At the time I used to hang out with anarchists and radical feminists and the books I read were more or less influenced by the company I was keeping. There was one by an Italian feminist, Carla something, called Let’s Spit on Hegel. One afternoon I lent it to Sofia. Read it, I said, I thought it was really good. (Maybe I said she would get a lot out of it.) The next day Sofia was in a very good mood; she gave me back the book and said that as science fiction it wasn’t bad, but otherwise it sucked. Only an Italian woman could have written it, she declared. What have you got against Italian women? I asked. Did one abuse you when you were little or something? She said no, but if she was going to read that sort of thing, she preferred Valerie Solanas.

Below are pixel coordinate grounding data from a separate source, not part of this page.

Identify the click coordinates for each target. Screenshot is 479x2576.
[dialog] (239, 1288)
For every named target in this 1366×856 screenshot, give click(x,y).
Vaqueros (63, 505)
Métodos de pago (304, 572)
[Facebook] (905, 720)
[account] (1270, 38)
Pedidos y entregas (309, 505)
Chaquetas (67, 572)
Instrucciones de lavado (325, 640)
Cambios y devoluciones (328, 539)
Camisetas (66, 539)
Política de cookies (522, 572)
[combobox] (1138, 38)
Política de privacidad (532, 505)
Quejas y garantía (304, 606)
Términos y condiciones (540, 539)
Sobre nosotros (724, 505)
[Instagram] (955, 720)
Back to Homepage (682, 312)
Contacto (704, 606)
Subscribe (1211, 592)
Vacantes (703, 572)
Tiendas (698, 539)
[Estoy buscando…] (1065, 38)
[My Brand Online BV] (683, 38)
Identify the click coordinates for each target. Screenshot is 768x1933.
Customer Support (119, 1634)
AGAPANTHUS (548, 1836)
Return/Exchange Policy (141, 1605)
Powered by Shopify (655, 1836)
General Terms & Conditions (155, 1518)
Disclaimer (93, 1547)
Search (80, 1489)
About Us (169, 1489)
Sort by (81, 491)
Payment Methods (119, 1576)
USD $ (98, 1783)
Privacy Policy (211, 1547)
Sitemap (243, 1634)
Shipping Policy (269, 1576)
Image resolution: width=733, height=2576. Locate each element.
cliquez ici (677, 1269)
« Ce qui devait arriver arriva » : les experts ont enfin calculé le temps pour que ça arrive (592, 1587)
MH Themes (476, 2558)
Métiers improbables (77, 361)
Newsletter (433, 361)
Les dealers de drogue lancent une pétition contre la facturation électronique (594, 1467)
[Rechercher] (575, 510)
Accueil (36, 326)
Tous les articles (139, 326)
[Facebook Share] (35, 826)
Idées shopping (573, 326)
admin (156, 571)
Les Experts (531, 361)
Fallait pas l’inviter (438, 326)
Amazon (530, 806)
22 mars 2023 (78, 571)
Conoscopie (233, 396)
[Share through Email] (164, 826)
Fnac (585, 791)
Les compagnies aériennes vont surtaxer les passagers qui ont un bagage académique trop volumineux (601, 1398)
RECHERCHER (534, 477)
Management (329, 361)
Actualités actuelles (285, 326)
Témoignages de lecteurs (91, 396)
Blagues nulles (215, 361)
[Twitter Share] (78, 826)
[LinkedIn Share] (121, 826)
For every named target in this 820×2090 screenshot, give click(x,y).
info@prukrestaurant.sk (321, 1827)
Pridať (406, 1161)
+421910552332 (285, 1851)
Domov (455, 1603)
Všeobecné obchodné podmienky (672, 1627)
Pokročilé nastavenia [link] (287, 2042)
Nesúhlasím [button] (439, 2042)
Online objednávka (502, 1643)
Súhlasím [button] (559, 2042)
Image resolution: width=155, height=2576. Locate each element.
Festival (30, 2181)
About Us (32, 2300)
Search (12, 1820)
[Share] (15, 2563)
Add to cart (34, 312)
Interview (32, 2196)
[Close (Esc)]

I was surprised to learn that her favorite author was not a woman but an Englishman, David Cooper, one of R. D. Laing’s associates. I ended up reading Valerie Solanas and David Cooper and even Laing (his sonnets). One of the things that impressed me most about Cooper was that during his time in Argentina (although I’m not sure now whether Cooper was ever really in Argentina, maybe I’m getting mixed up) he used hallucinogenic drugs to treat left-wing activists. These were people who were cracking up because they knew they could die at any moment, people who might not have the experience of growing old in real life, but they could have it with the drugs, and they got better. Sofia used drugs too, sometimes. She took LSD and amphetamines and Rohypnol, pills to speed up and pills to slow down and pills to steady her hands on the steering wheel. I rarely accepted the offer of a lift in her car. We didn’t go out much, in fact. I went on with my life, she went on with hers, and at night, in her room or in mine, our bodies locked in a relentless struggle that lasted till daybreak and left us wrung out.